Report every line in the records below that holds the word "highlighted".

Entries supplied |
━━━━━━━━━━━━━━━━
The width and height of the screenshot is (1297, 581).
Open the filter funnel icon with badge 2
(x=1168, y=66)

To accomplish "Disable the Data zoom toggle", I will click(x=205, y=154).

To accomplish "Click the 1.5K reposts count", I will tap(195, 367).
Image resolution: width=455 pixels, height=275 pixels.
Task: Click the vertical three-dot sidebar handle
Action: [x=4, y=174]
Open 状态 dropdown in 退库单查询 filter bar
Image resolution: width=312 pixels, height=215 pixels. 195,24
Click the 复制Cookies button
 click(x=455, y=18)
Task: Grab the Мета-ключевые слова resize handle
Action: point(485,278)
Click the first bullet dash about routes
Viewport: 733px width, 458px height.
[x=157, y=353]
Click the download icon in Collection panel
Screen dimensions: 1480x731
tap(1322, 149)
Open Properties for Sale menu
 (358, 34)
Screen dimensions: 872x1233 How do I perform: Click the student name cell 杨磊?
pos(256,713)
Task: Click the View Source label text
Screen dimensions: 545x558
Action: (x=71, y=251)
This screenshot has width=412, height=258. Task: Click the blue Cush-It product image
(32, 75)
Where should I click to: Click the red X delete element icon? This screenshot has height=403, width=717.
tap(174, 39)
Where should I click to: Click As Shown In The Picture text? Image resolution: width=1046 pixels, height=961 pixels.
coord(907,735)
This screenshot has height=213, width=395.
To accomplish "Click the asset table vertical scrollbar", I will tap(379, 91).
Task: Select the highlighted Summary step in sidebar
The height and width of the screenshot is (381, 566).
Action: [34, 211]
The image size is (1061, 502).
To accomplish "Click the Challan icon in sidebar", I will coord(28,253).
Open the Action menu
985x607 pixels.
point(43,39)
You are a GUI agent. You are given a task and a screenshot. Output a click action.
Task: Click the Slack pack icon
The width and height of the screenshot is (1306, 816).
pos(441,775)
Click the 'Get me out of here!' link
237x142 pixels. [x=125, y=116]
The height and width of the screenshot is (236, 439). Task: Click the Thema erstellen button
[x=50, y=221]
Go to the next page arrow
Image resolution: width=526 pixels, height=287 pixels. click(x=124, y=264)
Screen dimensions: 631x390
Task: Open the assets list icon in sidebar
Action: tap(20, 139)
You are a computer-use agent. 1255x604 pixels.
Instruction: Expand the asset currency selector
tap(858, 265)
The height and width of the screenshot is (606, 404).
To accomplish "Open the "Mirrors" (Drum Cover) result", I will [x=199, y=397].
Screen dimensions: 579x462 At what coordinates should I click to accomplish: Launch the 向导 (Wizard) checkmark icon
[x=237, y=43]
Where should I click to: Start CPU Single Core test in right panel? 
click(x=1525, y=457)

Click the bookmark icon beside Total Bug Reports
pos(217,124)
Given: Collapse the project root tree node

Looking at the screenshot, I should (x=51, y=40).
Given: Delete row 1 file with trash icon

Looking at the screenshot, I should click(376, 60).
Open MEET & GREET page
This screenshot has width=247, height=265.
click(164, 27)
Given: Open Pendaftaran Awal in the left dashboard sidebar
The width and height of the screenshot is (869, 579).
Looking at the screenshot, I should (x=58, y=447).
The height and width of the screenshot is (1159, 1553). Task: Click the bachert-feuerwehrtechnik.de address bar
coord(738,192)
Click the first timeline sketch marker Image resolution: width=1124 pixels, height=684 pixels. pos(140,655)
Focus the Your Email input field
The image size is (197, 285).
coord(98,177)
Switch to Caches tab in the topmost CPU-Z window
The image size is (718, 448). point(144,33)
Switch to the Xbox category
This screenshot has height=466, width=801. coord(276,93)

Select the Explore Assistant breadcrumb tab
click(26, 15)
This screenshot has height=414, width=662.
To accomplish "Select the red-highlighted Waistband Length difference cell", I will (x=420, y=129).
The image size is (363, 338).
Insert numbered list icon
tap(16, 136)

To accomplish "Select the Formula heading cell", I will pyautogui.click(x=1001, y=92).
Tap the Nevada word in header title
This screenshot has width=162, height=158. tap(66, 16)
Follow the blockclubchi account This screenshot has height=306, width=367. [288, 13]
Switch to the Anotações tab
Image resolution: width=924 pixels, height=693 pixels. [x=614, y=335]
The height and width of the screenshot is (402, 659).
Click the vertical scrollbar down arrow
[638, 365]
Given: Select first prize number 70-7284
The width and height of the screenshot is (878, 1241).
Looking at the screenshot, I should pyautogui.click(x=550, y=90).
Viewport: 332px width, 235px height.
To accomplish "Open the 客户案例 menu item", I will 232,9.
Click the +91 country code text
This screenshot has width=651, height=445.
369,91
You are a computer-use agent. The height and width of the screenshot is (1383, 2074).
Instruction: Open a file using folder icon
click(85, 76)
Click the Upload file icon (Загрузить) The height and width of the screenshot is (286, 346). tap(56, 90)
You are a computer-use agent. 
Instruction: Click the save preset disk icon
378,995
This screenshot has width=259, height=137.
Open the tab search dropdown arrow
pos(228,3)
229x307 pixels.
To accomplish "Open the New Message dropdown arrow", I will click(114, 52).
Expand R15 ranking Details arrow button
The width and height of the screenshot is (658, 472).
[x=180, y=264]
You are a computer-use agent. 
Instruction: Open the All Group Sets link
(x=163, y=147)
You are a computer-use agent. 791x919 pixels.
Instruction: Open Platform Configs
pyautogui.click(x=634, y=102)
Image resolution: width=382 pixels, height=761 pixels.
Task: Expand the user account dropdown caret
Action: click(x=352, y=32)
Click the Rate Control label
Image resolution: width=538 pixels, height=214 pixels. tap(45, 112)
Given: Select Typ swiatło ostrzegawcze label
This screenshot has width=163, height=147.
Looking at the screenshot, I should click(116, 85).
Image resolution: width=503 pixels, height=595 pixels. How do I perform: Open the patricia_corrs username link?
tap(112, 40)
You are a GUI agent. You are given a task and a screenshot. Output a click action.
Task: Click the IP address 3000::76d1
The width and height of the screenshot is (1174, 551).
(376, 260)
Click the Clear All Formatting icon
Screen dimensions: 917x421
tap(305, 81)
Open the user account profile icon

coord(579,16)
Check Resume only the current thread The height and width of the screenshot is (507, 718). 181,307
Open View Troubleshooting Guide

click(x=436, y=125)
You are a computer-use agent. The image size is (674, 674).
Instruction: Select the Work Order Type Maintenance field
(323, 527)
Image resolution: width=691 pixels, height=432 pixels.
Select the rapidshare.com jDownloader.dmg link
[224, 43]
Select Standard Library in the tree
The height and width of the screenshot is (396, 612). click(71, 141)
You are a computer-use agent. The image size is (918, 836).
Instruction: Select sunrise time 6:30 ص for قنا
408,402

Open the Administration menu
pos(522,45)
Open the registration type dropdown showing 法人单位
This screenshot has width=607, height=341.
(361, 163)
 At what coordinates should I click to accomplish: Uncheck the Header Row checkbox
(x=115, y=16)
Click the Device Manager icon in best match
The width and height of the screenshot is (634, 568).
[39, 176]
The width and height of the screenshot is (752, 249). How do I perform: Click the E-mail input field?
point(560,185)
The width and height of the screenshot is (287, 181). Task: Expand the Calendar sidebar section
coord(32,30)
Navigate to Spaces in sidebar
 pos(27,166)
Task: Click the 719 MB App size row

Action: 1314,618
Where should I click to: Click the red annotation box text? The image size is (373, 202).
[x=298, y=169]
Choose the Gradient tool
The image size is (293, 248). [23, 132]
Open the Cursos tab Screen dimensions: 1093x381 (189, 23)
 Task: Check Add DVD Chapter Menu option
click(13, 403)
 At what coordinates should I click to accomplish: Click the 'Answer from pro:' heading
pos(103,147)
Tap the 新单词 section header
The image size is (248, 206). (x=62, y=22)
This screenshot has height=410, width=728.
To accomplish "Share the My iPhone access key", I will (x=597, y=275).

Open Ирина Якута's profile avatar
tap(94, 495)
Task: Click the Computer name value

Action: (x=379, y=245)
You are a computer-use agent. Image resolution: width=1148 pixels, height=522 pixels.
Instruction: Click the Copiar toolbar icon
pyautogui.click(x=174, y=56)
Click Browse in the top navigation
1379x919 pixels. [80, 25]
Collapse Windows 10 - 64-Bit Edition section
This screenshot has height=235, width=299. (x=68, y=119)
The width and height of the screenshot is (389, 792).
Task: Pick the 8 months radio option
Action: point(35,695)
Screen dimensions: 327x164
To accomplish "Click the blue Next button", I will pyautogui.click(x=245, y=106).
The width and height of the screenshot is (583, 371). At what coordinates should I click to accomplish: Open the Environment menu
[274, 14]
━━━━━━━━━━━━━━━━
Result of this task |
Task: Select the highlighted Summary step in sidebar
To accomplish "Select the red-highlighted Waistband Length difference cell", I will (x=420, y=129).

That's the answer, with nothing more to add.